Scientific classification
- Kingdom: Animalia
- Phylum: Mollusca
- Class: Gastropoda
- Subclass: Caenogastropoda
- Order: Neogastropoda
- Superfamily: Conoidea
- Family: Raphitomidae
- Genus: Daphnella
- Species: D. xylois
- Binomial name: Daphnella xylois Melvill & Standen, 1901

= Daphnella xylois =

- Authority: Melvill & Standen, 1901

Species of gastropod

Daphnella xylois is a species of sea snail, a marine gastropod mollusc in the family Raphitomidae.
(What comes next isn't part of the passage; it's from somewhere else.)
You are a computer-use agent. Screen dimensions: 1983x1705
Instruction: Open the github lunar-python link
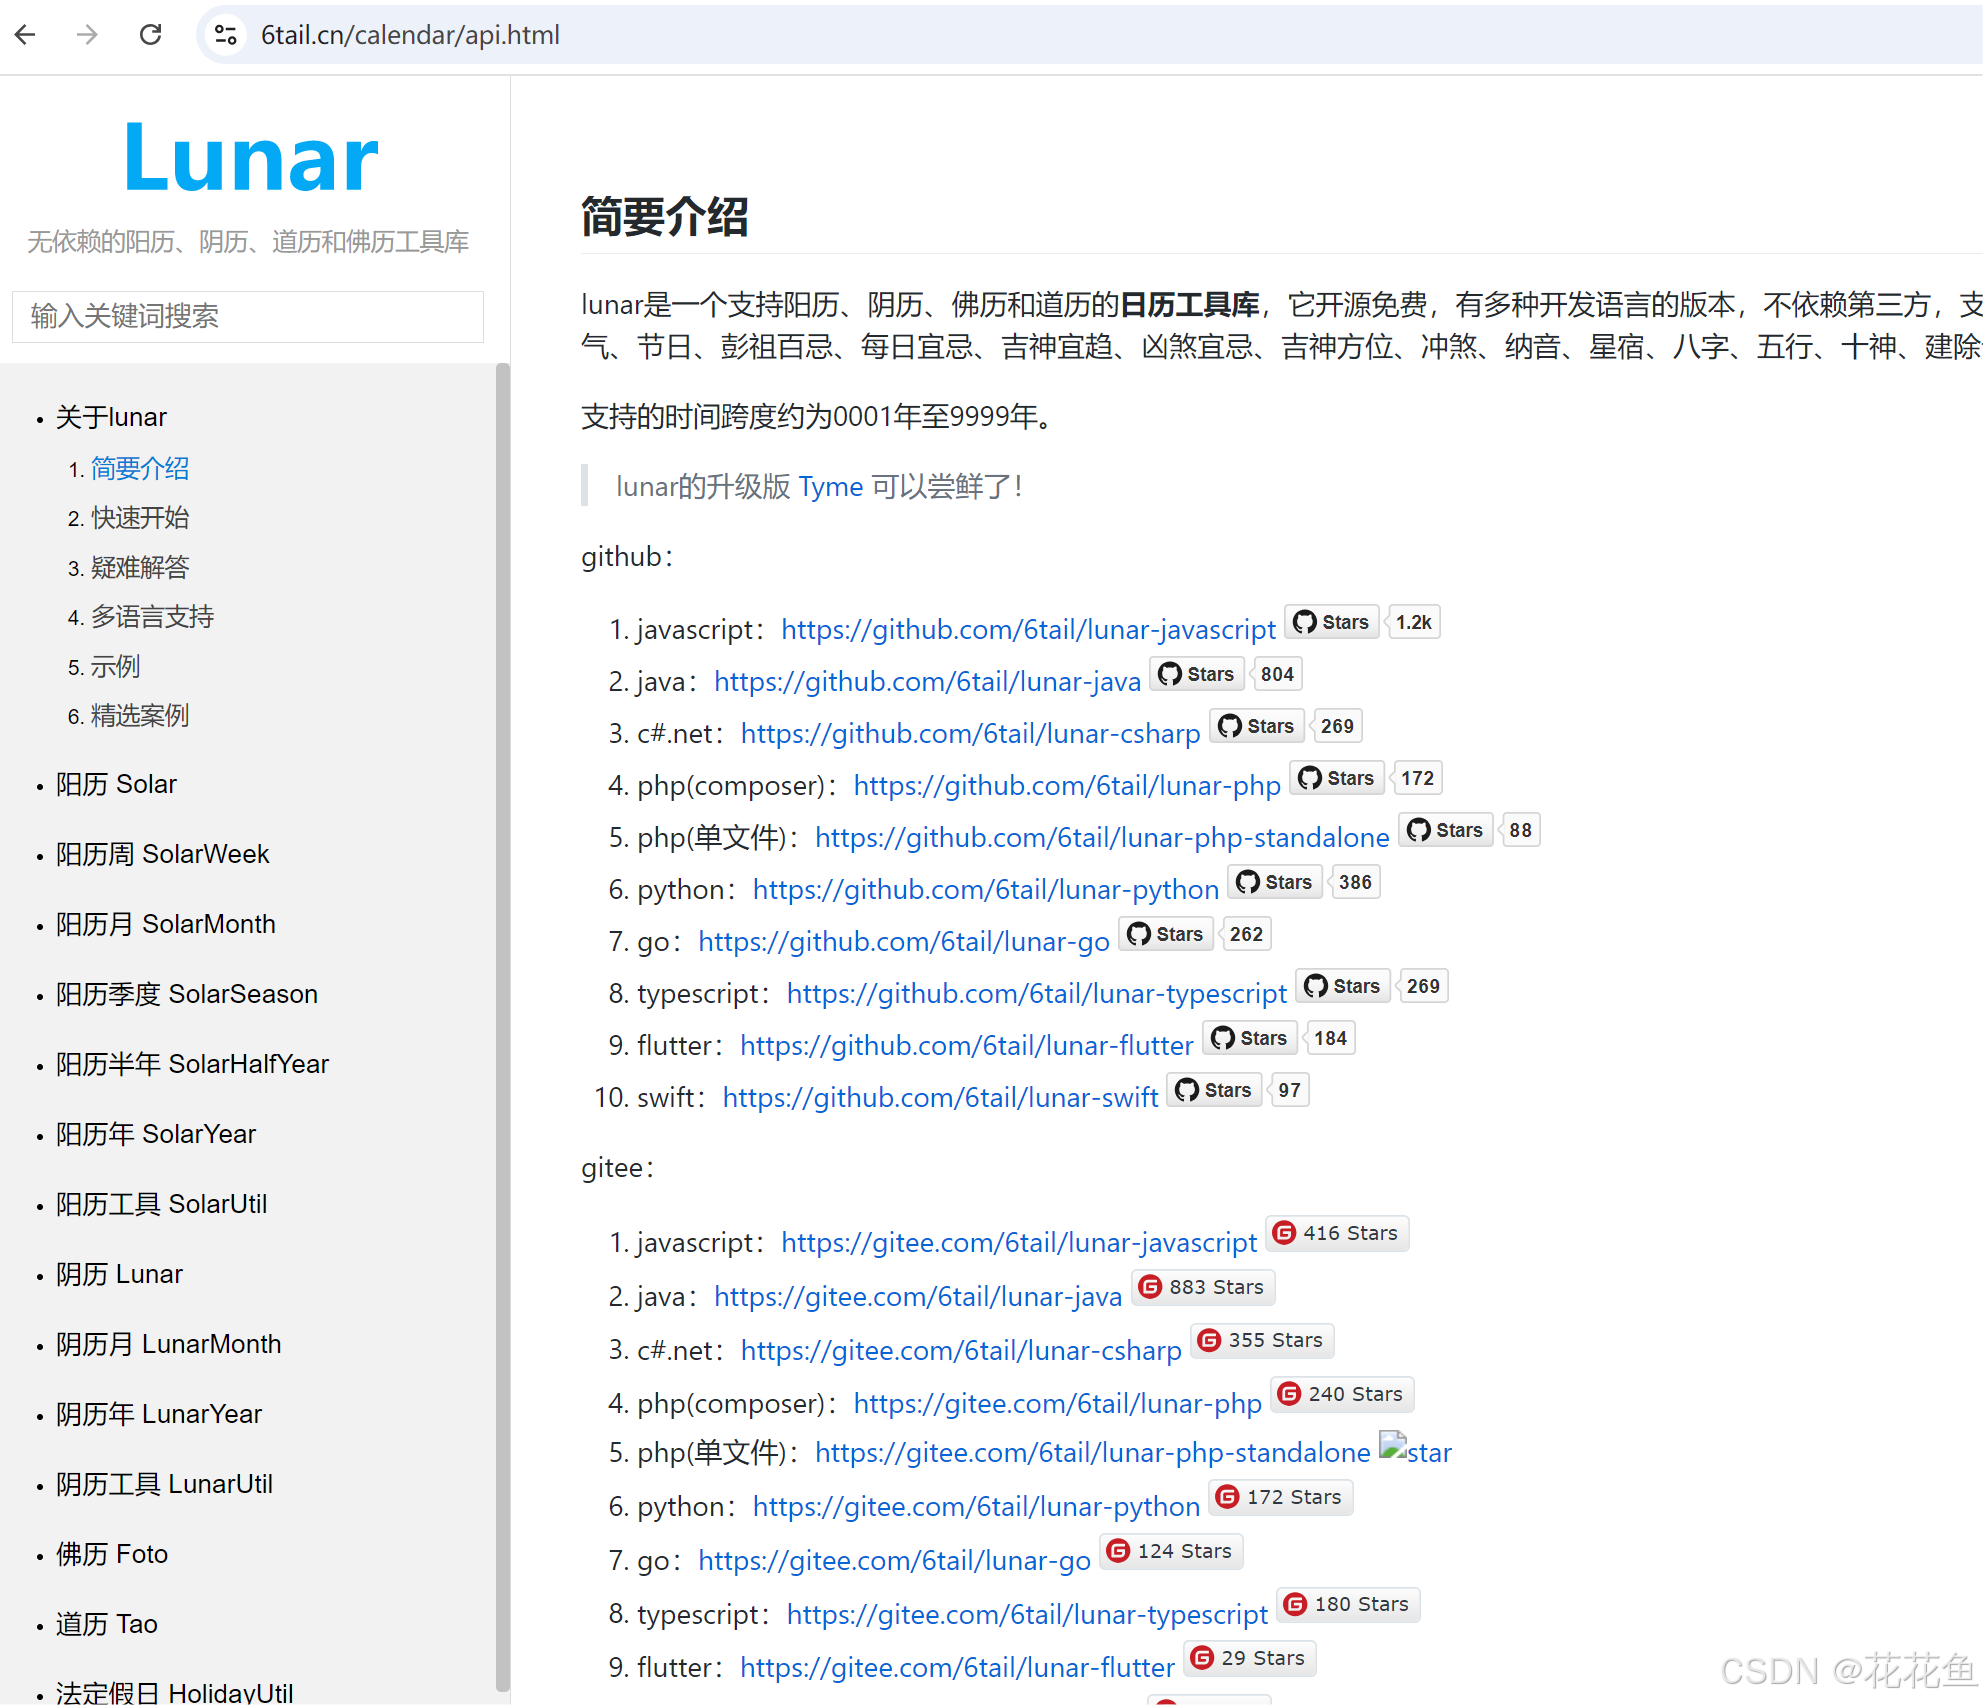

This is a taxon inquirendum.

==Description==
The length of the shell attains 13 mm, its diameter 4.5 mm.

This delicate, white, fusiform shell contains 9½ whorls, of which 2½ in the protoconch. It is beautifully encircled with microscopic cancellae, which are gemmuled at the points of junction, giving a sericeous appearance to the surface when examined with an ordinary lens of low power. Under a higher objective the protoconch is perceived to be vitreous, most delicately cancellate throughout. The next three whorls possess coarse varicose longitudinal ribs. The remaining whorls are all plane and clouded with flame-like chestnut markings. The white aperture is oblong. The sinus of the holotype (probably not full grown) is not discernible. The outer lip is slightly effuse. The columella is thin. The siphonal canal is extremely short.

==Distribution==
This marine species occurs in the Gulf of Oman.